### What is expected
Word for word, the data below must be repeated in full; no picture is to be included.

### Task input
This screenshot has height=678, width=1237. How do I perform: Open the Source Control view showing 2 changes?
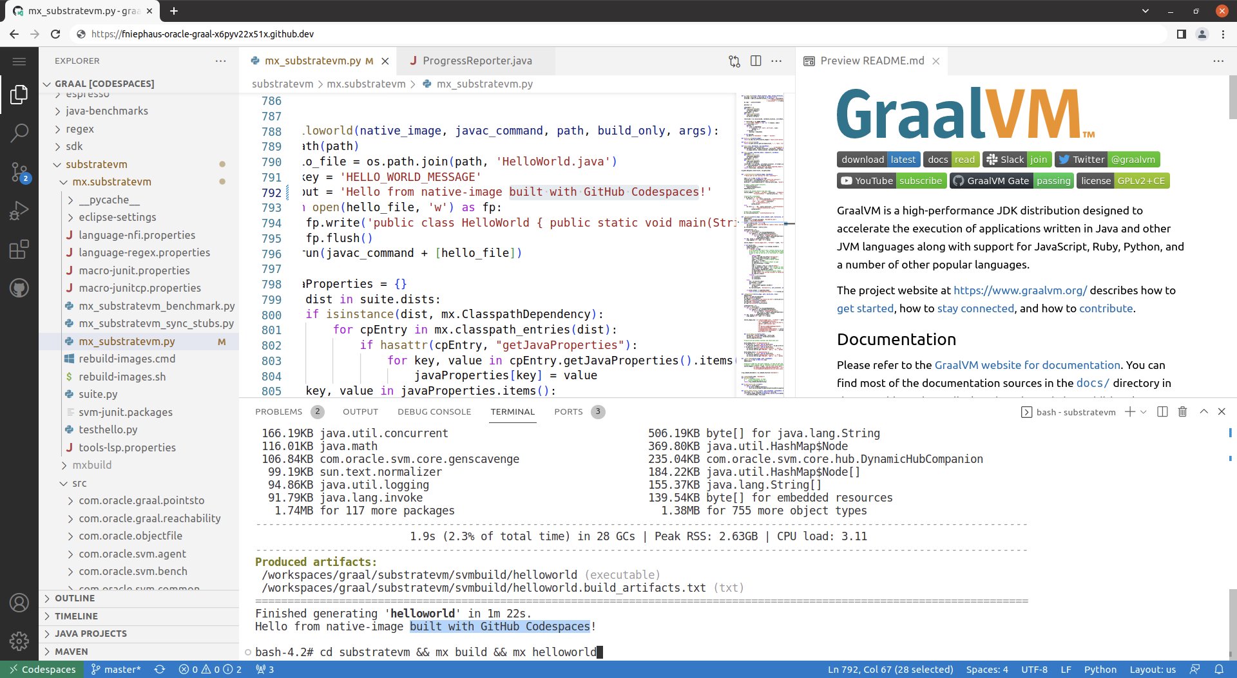(19, 171)
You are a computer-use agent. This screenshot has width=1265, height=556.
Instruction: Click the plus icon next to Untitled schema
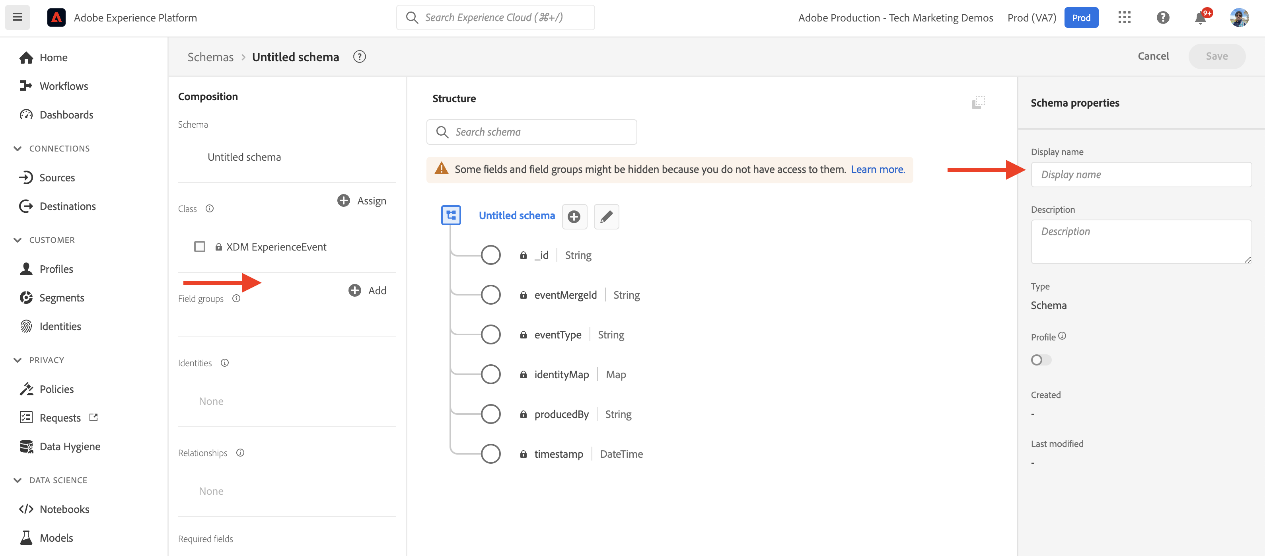(574, 217)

### Problem solution
This screenshot has height=678, width=1237. How do I perform: Open the Source Control view showing 2 changes?
(19, 171)
You are a computer-use agent. This screenshot has width=1265, height=556.
Instruction: Click the plus icon next to Untitled schema
(574, 217)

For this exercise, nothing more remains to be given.